Does anybody have any experience with the Kelly smoker, it is galvanized 4" x 7" and it is $23.00


----------



## Briarvalleyapiaries (Feb 26, 2015)

CAP said:


> Does anybody have any experience with the Kelly smoker, it is galvanized 4" x 7" and it is $23.00


I have the 10" Kelly smoker and I really like it compared to the ML.


----------



## snl (Nov 20, 2009)

CAP said:


> Does anybody have any experience with the Kelly smoker, it is galvanized 4" x 7" and it is $23.00


You get what you pay for.................Dadant!


----------



## aunt betty (May 4, 2015)

Have been criticized by the local bee club members over a myriad of things. They're a critical bunch. 
What brand paint. What color. How I wrap them or not. What frames. Foundations. Waxed or not. Where I get my equipment. Used? New? What truck I drive. Where I buy my gas. Where I get my bees. What clothes I wear. What type of fence I have. The big yellow dog. What other hobbies I have. How I manage the hives. Whether to use smoke or not. What type of fuel. (and more) 

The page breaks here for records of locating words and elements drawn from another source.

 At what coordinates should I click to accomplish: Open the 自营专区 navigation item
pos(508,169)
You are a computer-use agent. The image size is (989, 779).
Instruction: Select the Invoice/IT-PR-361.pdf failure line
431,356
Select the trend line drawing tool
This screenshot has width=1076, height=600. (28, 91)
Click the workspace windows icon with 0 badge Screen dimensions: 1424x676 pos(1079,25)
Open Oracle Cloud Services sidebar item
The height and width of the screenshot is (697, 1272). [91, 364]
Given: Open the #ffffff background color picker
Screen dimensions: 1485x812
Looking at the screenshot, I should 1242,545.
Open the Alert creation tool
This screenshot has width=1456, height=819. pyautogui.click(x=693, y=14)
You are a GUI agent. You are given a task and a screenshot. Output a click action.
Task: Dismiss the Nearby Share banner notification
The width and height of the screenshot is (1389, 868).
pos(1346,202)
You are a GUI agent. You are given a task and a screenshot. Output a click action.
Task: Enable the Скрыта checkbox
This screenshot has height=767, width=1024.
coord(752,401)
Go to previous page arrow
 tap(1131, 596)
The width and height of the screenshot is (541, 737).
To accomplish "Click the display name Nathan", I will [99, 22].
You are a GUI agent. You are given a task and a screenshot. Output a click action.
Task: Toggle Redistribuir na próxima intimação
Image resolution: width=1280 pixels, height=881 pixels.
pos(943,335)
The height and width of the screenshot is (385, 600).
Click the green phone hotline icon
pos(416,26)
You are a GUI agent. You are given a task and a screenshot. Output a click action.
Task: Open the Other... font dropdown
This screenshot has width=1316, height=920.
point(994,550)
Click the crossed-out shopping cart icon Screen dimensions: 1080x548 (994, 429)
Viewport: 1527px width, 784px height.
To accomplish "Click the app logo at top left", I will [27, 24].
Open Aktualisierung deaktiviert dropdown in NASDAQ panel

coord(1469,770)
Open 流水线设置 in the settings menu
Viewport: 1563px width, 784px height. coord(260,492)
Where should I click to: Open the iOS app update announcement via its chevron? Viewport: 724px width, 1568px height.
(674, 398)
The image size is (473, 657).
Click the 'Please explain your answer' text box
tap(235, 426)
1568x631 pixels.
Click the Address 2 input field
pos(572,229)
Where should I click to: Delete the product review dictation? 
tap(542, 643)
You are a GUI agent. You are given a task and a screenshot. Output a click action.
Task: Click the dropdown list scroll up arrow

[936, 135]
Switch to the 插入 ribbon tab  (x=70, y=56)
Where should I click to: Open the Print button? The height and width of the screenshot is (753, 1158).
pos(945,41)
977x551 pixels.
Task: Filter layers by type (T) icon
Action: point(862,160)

So far they've missed the smoker detail. opcorn: 
My smoker smokes.


----------



## Riverderwent (May 23, 2013)

Brad Bee said:


> Good smoker or cheap smoker?


Good smoker..



> it was no match for a Ford


I laughed.


----------



## shinbone (Jul 5, 2011)

Oldtimer said:


> But for a perfectionist to whom money is not an object, here is in my view an even better smoker but it's only sold in Australia so would have to be shipped. It is actually modelled on the old better worked Dadants before they went a bit cheapo, but made of stainless steel. It's the Beeco, on the right. For those really hankering after something unique they also come in brass.
> 
> http://www.honeybee.com.au/catalogue/page7.htm


The Beeco uses the older, and presumably better, Dadant design - what about that older Dadant design is better than the new Dadant design? Anything else beside design that makes the Beeco better, i.e. materials, fabrication?


----------



## kaizen (Mar 20, 2015)

i'm also in the market for a smoker that stays lit. can anyone describe the design of the dadant that makes it better? i'm not overly concerned about the wire on the outside just the smoke ability. looking at my cheapo 1st year one it doesn't look too complicated that could be drastically improved. just want to know what i'm buying


----------



## gww (Feb 14, 2015)

I bought the $26 large smoker off of ebay. It may not last but does work much better then my homemade one that I used for my first summer. I pack it plumb full and tight with straw. It seems to stay lit very well. Some times the fire comes out the hole that the bellows blow into and if I am not watching, I may sometime end up catching the bellows wood on fire but so far it is such an improvement to what I was using, that I am happy.

Cheers
gww


----------



## Michael Bush (Aug 2, 2002)

Not sure if you can even get it anymore, but this is my favorite smoker:
http://pinecreektrading.com/rauchboy-smoker/

Bee Thinking was the last place I could find one and they don't seem to have it now. I've had Kelley's large smoker. It was fine. I've had Mann Lake's large smoker, it was fine. I admit Dadant's is nicer on several counts and worth the difference in price. For sure, don't buy a small smoker. They are far harder to keep lit. I like all of them better with an insert:
http://www.bushfarms.com/beesmisc.htm#smokerinsert
http://www.bushfarms.com/images/SmokerInsert3.jpg
http://www.bushfarms.com/images/SmokerInsert2.JPG

I can fill the insert, light the insert and when it's going well (the breeze feeding it oxygen) I can pick it up with gloves and quickly drop it in the smoker... Then it stays lit better. because it provides an air space and air flow...


----------



## Knisely (Oct 26, 2013)

Rauchboy website:

https://shop.strato.de/epages/17848997.sf/en_GB/?ObjectPath=/Shops/17848997/Categories


----------